We conducted two comprehension experiments of ser and estar in Spanish child language. The first experiment was a PST that tested comprehension of the discourse properties of estar and the second experiment was an AT that tested syntactic, semantic and pragmatic properties of ser and estar.The results expanded the findings of Schmitt and Miller (2007) by showing that Spanish-speaking children know that ser and estar have different discourse properties. Unlike Schmitt et al. (2004) but similarly to Schmitt and Miller (2007), it was found that Spanish speaking children interpret the pragmatics associated to estar just as adults do. Another important finding was related to the question of whether children divide adjectives as having a ser or estar status as motivated by Seras (1992) claim that Spanish-speaking children draw a distinction between ser adjectives and estar adjectives. Given that in the PST children assigned an estar interpretation to adjectives that typically take ser, it is unlikely that children acquire adjectives by distinguishing those that typically appear with ser from those that typically appear with estar. The results of the AT, in turn, are consistent with Schmitt et al.s (2004) finding that the pragmatic dimension of copula use is still complex for 3- to 7- year-old children. The fact that children performed much better in the condition in which estar (but not ser) takes de complements than in the conditions that controlled for lexical/semantic factors, suggests that children are more sensitive to distributional cues than to lexical/semantic cues. Moreover, as children performance was least adult-like in the condition in which the only clues for copula usage were given by the context, we argued that children have more problems with discourse factors. Therefore, in the order of more used information to the least used information, we can arrange them as follows: first, syntactic, second lexical/semantic and third contextual information alone.

An important question dealt with the issue of which copula is acquired earlier in Spanish language. Although we saw a tendency in the right direction, namely that children performed better with estar sentences, the results lacked statistical significance. However, it is still possible that children use the Semantic Subset Principle in early stages of copula acquisition. Further research will need to address if Spanish-speaking children use the Semantic Subset Principle for distinguishing between ser and estar.

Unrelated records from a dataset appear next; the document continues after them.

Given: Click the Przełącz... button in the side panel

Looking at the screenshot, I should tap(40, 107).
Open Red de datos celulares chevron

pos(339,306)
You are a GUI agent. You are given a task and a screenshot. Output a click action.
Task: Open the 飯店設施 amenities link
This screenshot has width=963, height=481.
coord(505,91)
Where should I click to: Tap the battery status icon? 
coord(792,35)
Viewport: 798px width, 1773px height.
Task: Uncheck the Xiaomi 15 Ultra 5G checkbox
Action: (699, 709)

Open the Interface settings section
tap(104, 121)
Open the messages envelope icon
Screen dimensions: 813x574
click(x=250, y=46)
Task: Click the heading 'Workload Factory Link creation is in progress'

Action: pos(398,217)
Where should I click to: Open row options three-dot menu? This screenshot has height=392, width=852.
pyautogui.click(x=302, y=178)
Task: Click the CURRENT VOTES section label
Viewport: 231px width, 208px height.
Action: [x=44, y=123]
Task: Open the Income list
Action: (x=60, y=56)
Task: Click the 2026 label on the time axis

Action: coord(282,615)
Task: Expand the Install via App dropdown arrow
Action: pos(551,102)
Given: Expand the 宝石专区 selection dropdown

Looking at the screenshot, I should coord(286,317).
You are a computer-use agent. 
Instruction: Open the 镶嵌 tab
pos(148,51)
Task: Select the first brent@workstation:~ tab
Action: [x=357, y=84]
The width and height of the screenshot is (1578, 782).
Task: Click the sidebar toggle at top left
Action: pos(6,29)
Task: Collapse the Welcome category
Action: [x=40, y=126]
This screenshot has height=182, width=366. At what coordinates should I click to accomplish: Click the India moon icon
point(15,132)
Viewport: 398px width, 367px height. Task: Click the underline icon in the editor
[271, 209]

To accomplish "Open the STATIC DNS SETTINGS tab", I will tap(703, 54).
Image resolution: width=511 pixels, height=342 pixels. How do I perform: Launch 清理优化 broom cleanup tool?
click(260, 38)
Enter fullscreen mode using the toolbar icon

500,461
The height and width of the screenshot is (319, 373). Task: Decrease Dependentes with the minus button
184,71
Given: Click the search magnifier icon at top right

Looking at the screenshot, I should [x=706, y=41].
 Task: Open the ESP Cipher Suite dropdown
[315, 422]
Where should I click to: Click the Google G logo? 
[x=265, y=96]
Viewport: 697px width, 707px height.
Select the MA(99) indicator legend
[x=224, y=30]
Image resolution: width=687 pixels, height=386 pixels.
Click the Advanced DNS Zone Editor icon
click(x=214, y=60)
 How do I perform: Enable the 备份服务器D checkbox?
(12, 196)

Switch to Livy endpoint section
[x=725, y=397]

Finally, contrary to Schmitt et al. (2004) and Sera (1992) the results do not lend support to the claim that estar is overused. In the PST the children performed adult-like when assigning the pragmatically appropriate interpretation to the experimental questions with estar but were completely different (at chance) in the control item that was similar to the experimental items used in Schmitt et al. (2004). These results suggest that the pictures used in the PMT of Schmitt et al. (2004) (and our control item) were contextually more complex and harder to process. Therefore the estar overuse observed in Schmitt et al. (2004) is more likely to reflect a problem of limited processing resources by children rather than a problem for drawing the right inferences for estar. Similarly, the fact that in the AT children performed better with estar than with ser is clearly incompatible with an overuse of estar by children. The current results highlight the need for further investigating which copula (if any) is overused in the acquisition of Spanish by monolingual children.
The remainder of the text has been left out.